There are many things I like about living in the UK. Insanely clever humour, aimed in all directions, with much “friendly fire”, probably comes very near the top. But also, compared with my home country, the TV ads are, in the main, quite watchable, and often highly entertaining. I am not sure how much of the product I subsequently remember the names of, but I suppose the advertiser’s psychologists must know a thing or two.
Back home they once screened a Tyson fight. The fight was over in about a couple of minutes, but the 3 hour reserved slot was otherwise completely filled with the most boring ads and " few words from our sponsors" imaginable. How very lucky you UK commercial viewers are.
So tonight they screened the latest Tango ad in the Uk. They added Britwit to the Sony Bravo TV campaign, and no doubt with Sony’s full agreement ( although I do hope not) they parodied it with fruit in a terraced Swansea street, complete with frog. I really enjoyed it. I also enjoyed the spoof “Swansea Residents Association Web Site” complete with traumatised frog story. More Brits being idiots in their finest tradition. Excellent.
I find it hard to believe they would just throw fruit down the street and at peoples cars and windows without letting anyone know or cleaning it up.
Edit: Oh and Tango is not sold in the US. A fact that only makes me want to taste the sweet sweet apple-goodness again. Theres no similar product over here to my knowledge.
Edit again: I did read your post, but apparently I missed all apearances of the word “spoof”
Hahaha, that’s brilliant. I love the Sony ad, and this one is just as good. The bit where the orange goes flying through the window made me laugh out loud.
I generally hate adverts, even though there are a few good ones out at the moment (Citroen, Honda, Guinness), most of them still make me want to punch the TV screen. Especially that bl**dy Frosties one with the annoying kid singing ‘it’s gonna taste great’ over and over again. Grrr.
What a fantastic advert!
I thought the whole thing was beautiful! Who’s the music by?

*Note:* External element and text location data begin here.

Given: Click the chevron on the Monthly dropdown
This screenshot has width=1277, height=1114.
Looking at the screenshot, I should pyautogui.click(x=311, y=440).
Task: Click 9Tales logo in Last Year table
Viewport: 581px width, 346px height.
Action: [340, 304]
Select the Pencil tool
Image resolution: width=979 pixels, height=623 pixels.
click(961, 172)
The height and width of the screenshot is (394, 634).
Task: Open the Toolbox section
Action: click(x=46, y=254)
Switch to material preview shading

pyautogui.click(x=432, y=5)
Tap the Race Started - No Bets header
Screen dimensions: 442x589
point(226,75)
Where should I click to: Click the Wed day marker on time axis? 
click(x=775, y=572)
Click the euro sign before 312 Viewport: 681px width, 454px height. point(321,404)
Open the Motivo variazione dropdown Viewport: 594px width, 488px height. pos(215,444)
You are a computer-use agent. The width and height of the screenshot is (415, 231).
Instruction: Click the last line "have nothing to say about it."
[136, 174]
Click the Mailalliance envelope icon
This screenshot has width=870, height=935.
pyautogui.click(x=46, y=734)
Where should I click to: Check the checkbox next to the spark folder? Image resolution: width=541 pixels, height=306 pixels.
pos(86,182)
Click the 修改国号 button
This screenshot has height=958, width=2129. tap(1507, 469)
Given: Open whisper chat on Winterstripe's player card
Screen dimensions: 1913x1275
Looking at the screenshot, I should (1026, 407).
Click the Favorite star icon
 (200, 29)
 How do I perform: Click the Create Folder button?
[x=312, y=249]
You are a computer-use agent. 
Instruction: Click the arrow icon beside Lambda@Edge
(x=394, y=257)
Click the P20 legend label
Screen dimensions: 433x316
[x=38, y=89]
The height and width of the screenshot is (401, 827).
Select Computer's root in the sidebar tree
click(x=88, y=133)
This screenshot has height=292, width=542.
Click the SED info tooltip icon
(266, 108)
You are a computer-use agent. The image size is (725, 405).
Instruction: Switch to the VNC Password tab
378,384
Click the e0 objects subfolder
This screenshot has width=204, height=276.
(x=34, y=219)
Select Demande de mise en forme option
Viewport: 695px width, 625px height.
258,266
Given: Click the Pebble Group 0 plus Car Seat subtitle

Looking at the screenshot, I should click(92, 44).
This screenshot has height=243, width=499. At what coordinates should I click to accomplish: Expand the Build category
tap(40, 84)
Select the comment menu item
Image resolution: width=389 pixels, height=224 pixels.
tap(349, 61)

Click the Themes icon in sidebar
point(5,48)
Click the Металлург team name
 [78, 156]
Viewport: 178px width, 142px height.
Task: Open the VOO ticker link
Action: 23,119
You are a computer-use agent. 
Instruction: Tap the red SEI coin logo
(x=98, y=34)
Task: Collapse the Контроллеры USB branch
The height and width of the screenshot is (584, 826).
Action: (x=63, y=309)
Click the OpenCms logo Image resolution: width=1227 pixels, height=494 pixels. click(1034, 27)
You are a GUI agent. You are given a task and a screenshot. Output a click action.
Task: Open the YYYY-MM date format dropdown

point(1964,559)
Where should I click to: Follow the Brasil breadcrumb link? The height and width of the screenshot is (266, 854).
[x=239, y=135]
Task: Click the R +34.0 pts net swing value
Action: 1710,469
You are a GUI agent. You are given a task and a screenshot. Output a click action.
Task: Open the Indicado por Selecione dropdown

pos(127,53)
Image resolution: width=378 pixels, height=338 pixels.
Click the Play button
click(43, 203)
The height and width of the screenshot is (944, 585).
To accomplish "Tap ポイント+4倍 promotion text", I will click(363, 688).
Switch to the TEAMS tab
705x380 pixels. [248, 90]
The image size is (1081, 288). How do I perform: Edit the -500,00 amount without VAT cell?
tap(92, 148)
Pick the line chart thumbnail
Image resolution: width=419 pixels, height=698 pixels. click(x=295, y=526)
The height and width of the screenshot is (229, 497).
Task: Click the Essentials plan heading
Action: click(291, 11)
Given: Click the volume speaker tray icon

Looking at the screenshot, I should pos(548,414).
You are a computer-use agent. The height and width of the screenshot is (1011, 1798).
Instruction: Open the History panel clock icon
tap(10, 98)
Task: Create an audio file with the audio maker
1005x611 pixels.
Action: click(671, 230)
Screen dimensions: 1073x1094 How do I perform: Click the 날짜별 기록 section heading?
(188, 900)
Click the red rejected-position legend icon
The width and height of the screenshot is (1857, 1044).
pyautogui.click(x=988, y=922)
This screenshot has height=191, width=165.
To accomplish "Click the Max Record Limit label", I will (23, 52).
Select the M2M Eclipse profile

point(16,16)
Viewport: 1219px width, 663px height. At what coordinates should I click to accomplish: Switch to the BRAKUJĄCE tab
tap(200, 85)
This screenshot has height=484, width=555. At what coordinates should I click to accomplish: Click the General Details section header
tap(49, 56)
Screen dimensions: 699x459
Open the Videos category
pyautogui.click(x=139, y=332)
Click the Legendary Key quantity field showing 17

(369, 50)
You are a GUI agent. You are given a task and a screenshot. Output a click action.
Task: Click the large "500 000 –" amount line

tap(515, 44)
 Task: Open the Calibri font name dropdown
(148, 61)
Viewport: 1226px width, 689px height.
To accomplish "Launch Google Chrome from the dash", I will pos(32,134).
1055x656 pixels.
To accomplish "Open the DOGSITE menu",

I too laughed out loud as the orange went through the window.
Having lived in Swansea for the last 15 years, I’m pretty sure I know the street that was filmed on. Swansea is full of ridiculously steep hills, many of them cobbled, like bleedin’ Hovis adverts! http://www.tramways.freeserve.co.uk/Tramframe.htm?http://www.tramways.freeserve.co.uk/Cards/Postc40.htm
Once (and only once) I cycled up here on my mountain bike. When I got to the top I needed oxygen and thought I was going to vomit.
The picture does not do the incline justice!
They filmed Twin Town on this hill too. We watched them setting up the car chase scene and tried to sidle into shot, but it didn’t work.
Bah!
Alas, the tram lines have long gone.
The bleedin’ cobblestones are still there though.
A couple of years ago we had a final stage of the Tour of Britain bike race finish in Swansea, and the last few miles of the track had a loop which included this hill.
After watching these guys climb this hill four or five times after doing about a hundred miles of racing, let me tell you I had a new found respect for roadies.
And just one more co-inky-dink.
My first car was a Morris Minor, just like the one that’s parked on the hill.
Just one more reason to like this advert!
(Did you know that Morris Minors came with a crank, so if the battery was flat, you could actually crank start it? Fabulous!)
Spoke to the neighbours, and did a little web research on trams. Wow: trams used to run up and down my road up until 1951. I mean real trams, not these modern things they have in Manchester. One of the old trams from my town is still in use in Blackpool: Picture:
And pictures of trams, some actually on my road. With cobbles!
But the thing that astonished me is that I was told the trams used to climb, on standard rail type track, the hill near to the Plaza theatre, which is about as steep as that Swansea hill. If old fashioned trams can get up slopes like that, without assistance from chains, why do the railways bleat about a few leaves on their lines?
Cider doesn’t have to be sparkling… at least in the UK.
Plenty of ciders from small brewers are not sparkling. These also tend to be drier than commercial ciders in my experience. Nice stuff, though. However these tend to be highly alcoholic and drunk only by the strange people who also like Real Ale - for instance, unicyclists.
I have to confess that cider, when I knew nothing about it, once sneaked up on me and got me far more drunk than I had intended. It just seemed to taste nice at the time.